### [Saved entries]
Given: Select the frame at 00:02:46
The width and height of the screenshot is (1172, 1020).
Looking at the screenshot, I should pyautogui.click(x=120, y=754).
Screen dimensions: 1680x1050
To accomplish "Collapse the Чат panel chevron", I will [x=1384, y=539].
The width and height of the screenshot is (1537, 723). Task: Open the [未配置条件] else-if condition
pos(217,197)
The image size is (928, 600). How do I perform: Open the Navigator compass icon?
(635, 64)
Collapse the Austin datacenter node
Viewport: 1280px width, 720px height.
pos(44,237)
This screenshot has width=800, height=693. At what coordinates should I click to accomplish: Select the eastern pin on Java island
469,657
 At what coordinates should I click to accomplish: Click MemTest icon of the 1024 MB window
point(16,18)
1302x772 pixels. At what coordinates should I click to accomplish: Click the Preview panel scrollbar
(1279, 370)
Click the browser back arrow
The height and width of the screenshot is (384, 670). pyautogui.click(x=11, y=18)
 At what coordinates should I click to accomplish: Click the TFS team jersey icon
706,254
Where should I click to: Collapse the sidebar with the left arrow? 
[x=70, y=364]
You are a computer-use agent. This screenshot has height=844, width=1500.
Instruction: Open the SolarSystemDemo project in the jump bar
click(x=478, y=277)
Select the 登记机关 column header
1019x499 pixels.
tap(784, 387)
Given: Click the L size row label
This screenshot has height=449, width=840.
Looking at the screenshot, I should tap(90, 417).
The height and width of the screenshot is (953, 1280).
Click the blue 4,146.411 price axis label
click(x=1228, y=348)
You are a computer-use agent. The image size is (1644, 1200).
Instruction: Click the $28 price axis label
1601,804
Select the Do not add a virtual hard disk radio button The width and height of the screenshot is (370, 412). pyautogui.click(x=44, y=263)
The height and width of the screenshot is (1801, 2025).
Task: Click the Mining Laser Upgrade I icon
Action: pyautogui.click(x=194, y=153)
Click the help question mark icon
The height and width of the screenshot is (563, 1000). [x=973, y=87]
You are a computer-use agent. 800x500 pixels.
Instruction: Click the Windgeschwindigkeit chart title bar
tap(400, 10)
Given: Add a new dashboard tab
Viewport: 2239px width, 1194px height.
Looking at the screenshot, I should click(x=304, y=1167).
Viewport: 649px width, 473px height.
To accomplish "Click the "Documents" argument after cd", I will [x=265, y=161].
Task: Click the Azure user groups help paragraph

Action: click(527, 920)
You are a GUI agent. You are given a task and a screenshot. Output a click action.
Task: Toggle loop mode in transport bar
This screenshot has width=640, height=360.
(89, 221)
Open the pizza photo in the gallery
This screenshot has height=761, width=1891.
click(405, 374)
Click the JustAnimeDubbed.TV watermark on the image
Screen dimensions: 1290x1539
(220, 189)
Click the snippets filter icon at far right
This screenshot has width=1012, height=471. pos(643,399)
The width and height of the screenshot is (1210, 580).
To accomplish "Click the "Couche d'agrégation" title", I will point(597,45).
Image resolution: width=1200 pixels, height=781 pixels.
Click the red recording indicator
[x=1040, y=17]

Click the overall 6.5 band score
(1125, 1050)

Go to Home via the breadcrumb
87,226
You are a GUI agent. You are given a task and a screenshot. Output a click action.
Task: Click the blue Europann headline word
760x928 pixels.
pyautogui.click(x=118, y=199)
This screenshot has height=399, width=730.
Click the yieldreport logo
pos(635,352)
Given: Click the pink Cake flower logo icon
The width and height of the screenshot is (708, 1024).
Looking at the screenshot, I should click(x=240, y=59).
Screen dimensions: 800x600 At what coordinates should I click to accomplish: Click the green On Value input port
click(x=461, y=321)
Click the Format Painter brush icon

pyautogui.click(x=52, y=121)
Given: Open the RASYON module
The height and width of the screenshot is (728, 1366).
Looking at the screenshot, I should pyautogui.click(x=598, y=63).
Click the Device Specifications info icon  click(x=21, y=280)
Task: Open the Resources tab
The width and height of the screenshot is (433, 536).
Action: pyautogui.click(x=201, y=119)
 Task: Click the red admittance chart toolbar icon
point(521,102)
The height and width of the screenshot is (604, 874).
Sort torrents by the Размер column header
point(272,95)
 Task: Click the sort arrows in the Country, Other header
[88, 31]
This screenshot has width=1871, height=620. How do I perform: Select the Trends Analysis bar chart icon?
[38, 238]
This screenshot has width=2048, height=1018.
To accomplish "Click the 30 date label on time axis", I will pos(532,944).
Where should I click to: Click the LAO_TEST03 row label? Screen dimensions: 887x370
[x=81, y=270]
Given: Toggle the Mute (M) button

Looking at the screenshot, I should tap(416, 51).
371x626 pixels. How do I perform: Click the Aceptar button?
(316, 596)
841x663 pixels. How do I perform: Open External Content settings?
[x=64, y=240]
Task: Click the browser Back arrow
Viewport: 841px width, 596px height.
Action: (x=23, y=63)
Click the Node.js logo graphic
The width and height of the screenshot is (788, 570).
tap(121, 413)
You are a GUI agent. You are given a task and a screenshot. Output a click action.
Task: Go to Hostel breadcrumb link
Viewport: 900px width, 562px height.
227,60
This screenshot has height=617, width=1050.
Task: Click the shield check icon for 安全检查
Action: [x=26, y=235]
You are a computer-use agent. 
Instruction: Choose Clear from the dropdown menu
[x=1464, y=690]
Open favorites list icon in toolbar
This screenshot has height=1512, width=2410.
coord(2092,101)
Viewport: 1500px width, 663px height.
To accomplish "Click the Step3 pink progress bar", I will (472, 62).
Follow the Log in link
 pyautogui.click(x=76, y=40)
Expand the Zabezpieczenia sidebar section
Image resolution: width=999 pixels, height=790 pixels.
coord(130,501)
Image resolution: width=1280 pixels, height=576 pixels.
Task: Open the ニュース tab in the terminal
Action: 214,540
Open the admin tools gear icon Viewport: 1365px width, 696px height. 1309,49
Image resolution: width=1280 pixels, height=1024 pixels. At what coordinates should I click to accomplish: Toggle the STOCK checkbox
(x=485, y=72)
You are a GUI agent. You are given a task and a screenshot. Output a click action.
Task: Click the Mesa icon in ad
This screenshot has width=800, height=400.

### [Brief]
Look above for the line that contains "Open favorites list icon in toolbar". Starting there, transcribe every line exactly until you have copied the line that contains "Expand the Zabezpieczenia sidebar section".

### [Exercise response]
Open favorites list icon in toolbar
This screenshot has height=1512, width=2410.
coord(2092,101)
Viewport: 1500px width, 663px height.
To accomplish "Click the Step3 pink progress bar", I will (472, 62).
Follow the Log in link
 pyautogui.click(x=76, y=40)
Expand the Zabezpieczenia sidebar section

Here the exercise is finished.